After the war, in July 1948, President Harry Truman signed Executive Order 9981, which ordered the racial integration of the armed forces. Colonel Davis was one of the officers that helped draft the plan to integrate the Air Force, the first of the military branches to integrate fully.

In 1949, he attended the Air War College. He later worked at the Pentagon, drafting the staffing package and gaining approval to create the Air Force Thunderbird flight demonstration team.

Davis saw combat again in 1953 when he commanded Korea’s 51st Fighter-Interceptor wing. He was the Director of Operations and Training at Far East Air Force headquarters in Tokyo from 1954 to 1955 and then became the Vice Commander of the 13th Air Force and Commander of Air Task Force 13.[7]

In April 1957, he served as the Chief of Staff of the 12th Air Force, United States Air Forces in Europe (USAFE). When these forces were transferred to an airbase in Germany, he assumed new duties as Deputy Chief of Staff for operations in West Germany. In July 1961, he returned to the United States, where he served as the Director of Manpower and Organization and Deputy Chief of Staff for Programs and Requirements. He was officially promoted to Major General in 1962.[8]

In February 1965, he was assigned the position of assistant deputy chief of staff, programs, and requirements. He remained in that position until he was appointed Chief of Staff for the United Nations Command and US Forces in Korea (USFK) in April of that same year. In 1967 he assumed command of the 13th Air Force at Clark Air Base in the Republic of the Philippines.
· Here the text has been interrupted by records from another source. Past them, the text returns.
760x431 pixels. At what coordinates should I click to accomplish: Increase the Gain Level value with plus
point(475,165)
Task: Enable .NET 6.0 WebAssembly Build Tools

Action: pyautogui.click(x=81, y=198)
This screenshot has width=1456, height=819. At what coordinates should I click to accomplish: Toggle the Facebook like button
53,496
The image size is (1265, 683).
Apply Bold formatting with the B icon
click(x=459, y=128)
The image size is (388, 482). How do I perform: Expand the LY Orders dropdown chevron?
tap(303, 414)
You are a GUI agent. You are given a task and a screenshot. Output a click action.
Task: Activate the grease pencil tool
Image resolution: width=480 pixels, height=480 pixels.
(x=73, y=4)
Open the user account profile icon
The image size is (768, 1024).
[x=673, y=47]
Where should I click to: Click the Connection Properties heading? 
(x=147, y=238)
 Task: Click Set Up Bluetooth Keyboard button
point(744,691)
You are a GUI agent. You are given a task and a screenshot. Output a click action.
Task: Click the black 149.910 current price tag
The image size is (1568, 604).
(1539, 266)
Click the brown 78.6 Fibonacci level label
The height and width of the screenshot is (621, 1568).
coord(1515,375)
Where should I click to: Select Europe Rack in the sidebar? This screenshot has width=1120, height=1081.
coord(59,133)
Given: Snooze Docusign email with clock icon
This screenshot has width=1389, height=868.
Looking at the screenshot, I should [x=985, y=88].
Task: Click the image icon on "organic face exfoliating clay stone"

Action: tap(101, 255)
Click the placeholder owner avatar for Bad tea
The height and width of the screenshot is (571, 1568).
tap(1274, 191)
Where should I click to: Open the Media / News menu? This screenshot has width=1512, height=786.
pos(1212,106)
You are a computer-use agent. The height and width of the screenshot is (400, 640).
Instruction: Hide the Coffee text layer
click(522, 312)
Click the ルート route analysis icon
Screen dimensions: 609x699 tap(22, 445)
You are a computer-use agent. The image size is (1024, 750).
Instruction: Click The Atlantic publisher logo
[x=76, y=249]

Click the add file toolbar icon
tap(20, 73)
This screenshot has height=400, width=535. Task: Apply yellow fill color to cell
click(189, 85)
Davis became the Deputy Commander in Chief of the United States Strike Command in August 1968. He also had additional duties as Commander and Chief of Middle-East, Southern Asia, and Africa. He held that position for two years until he retired from active military service on February 1, 1970.

On December 9, 1998, Benjamin O. Davis Jr. was promoted to General, with President Bill Clinton pinning on his four-star insignia.[9]

Davis passed away at the age of 89 on July 4, 2002, at Walter Reed Army Medical Center in Washington, DC. At the time of his death, he had Alzheimer’s disease. He is buried in Arlington National Cemetery.


[1] “Benjamin O. Davis Jr. Collection”, Smithsonian National Space and Air Museum.
[2] Tim G.W. Holbert, “A Tradition of Sacrifice: African-American Service in World War II”,” World War II Chronicles, World War II Veterans Committee (XXI)., 2003.
[3] “GENERAL BENJAMIN OLIVER DAVIS JR”, AF.mil. United States Air Force.
[4] “Air Force Historical Support Division > Home”.
[5]J. Todd Moye, Freedom Flyers: The Tuskegee Airmen of World War II (Oxford, England: Oxford University Press, 2010), 99.
[6] Britannica, “Benjamin O. Davis, Jr. United States general,” https://www.britannica.com/biography/Benjamin-O-Davis-Jr
[7] “AIR FORCE HISTORY: Gen. Benjamin O. Davis Jr”, Tinker Air Force Base.
[8] “GENERAL BENJAMIN OLIVER DAVIS JR”, AF.mil. United States Air Force.
[9] “General Benjamin Oliver Davis Jr”, Biographies. United States Air Force.